**Source document:**
It’s almost a perfect storm of negative business conditions. Small businesses managers need to understand how inflation touches all aspects of their business and must manage its impact to maintain profitability and sustainable growth.

Managing Inflation Risk with a WIN Campaign

SME can meet the challenge of inflation head on by implementing a Whip Inflation Now (WIN) program that engages the numerous risks inflation poses. In deference to our former President Gerald Ford, business managers can initiate WIN Programs and actions to temper the impact of inflation and to seize opportunities that rapidly changing market conditions create. Small businesses must be extra vigilant and proactive in managing all classes of business risks.

Some small businesses will cave into the demands of their large accounts to cut prices to prevent them from going to a lower cost provider. This is very dangerous for small businesses and can result in “death by a thousand cuts.” Managers should not wait for their largest account to approach them seeking price concessions. Now is the perfect time to go on the offensive and alter the value proposition that only your firm can uniquely deliver to key accounts. Remember your largest accounts are experiencing the negative effects of inflation as well. Go to them and propose a WIN Campaign.

A company’s WIN Campaign can offer a joint marketing program using advanced web enabled technologies. Your WIN Campaign can implement an expanded training and support program tied to a business development program or supply chain rationalization. You may suggest a partnership to develop a new product or put in place a customer loyalty program. Your job is to create a unique value proposition that adds value to your product and convey it to your customer so they cannot commoditize your product. Together you and your clients can WIN the fight against inflation and turn it into a business development initiative. Your clients will appreciate the fact that you are thinking about their business success.

Another common knee jerk reaction to fight rising business costs is to reduce expenses by cutting expenditures on areas that do not support the mission critical functions of the business. Capital is allocated to maintain funding to support sales, production and product delivery. This is coupled with a lean administrative management structure and this model is seen as a recipe for economic survival. Being good stewards of corporate capital is essential during these times. Capital leakage is always a threat to business profitability and needs to be even more diligently managed during times of economic duress. But this strategy is a subsistence survival strategy. It is based on investing the barest minimum of capital to address fluctuating market conditions. This strategy may limit small businesses ability to literally capitalize on opportunities that changing market conditions present.

Cutting expenses for marketing is usually another budget casualty when businesses look to cut costs. This will reduce your current expense line for this quarter and will certainly help bottom line profitability; but skipping this year’s trade show will not help you to locate that new customer who is looking for a supplier because his current provider is struggling with product quality issues. Cutting this expense won’t provide you with the critical insights you need to stay competitive and ahead of new market entrants that are attending trade shows. Who by the way are also aggressively courting your largest account to get just a tiny slice of your business to demonstrate their “superior value proposition.”

Employee benefits and training is another area that is often the focus of budgetary cutbacks. Many SME need to closely consider the gains they will realize by cutting back on benefits offered to its employees. Cutting benefits could increase employee turnover. Training and hiring new employees are an expensive proposition for SME. The loss of key employees can potentially devastate a small business. Expertise, intellectual capital and critical business intelligence leaves the organization when a key employee walks out the door. This is doubly true if some key employees leave the firm and walk some major client relationships out the door with them.

**Dataset extract:**
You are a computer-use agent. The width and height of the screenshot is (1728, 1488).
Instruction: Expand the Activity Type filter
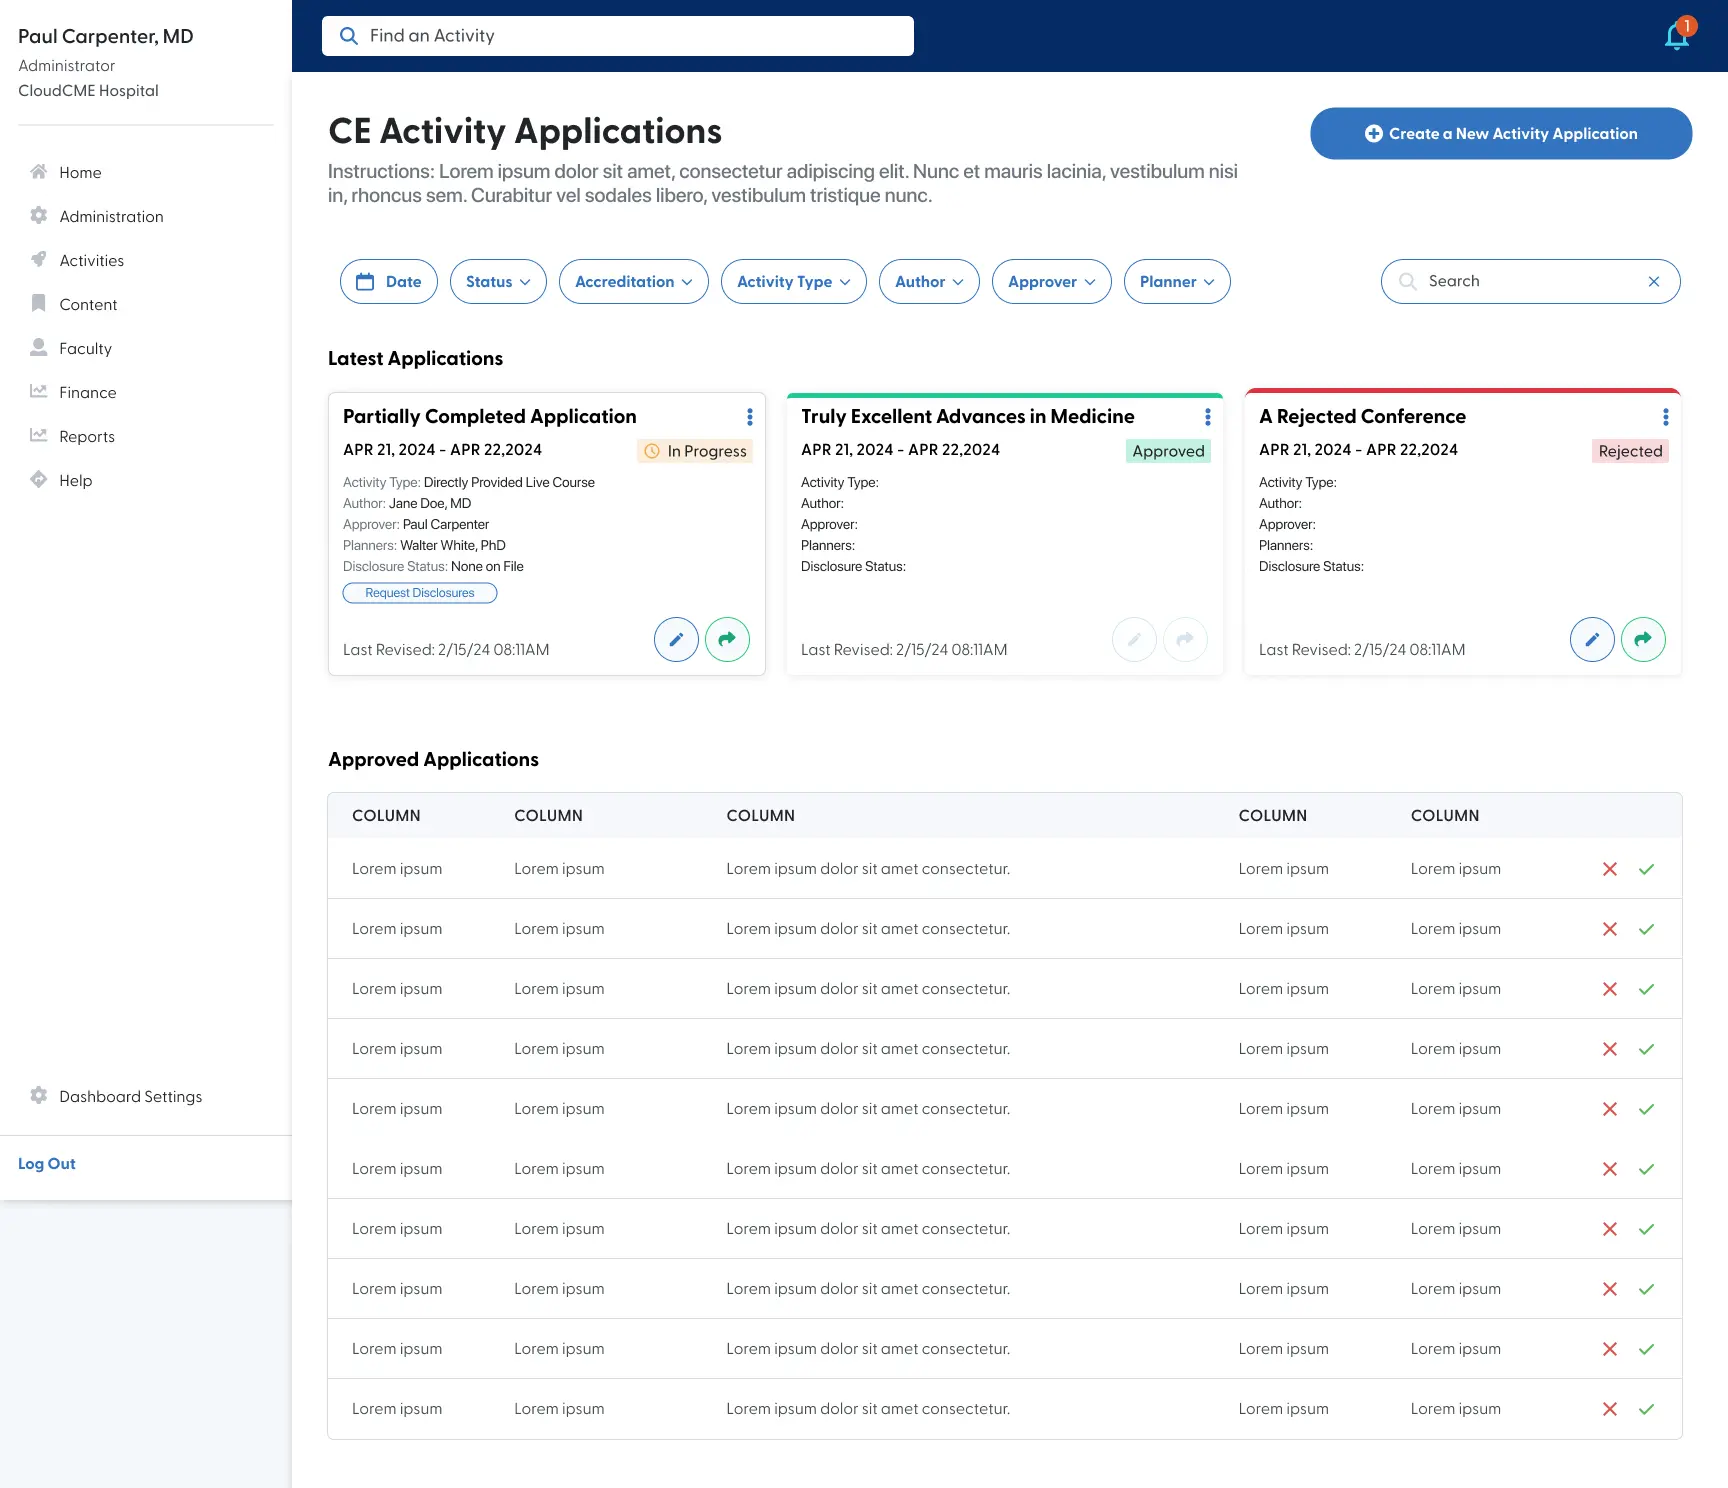click(x=793, y=282)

**Stated goal:** In the text on small businesses and inflation, what could cutting employee benefits increase?

**Written answer:** Employee turnover.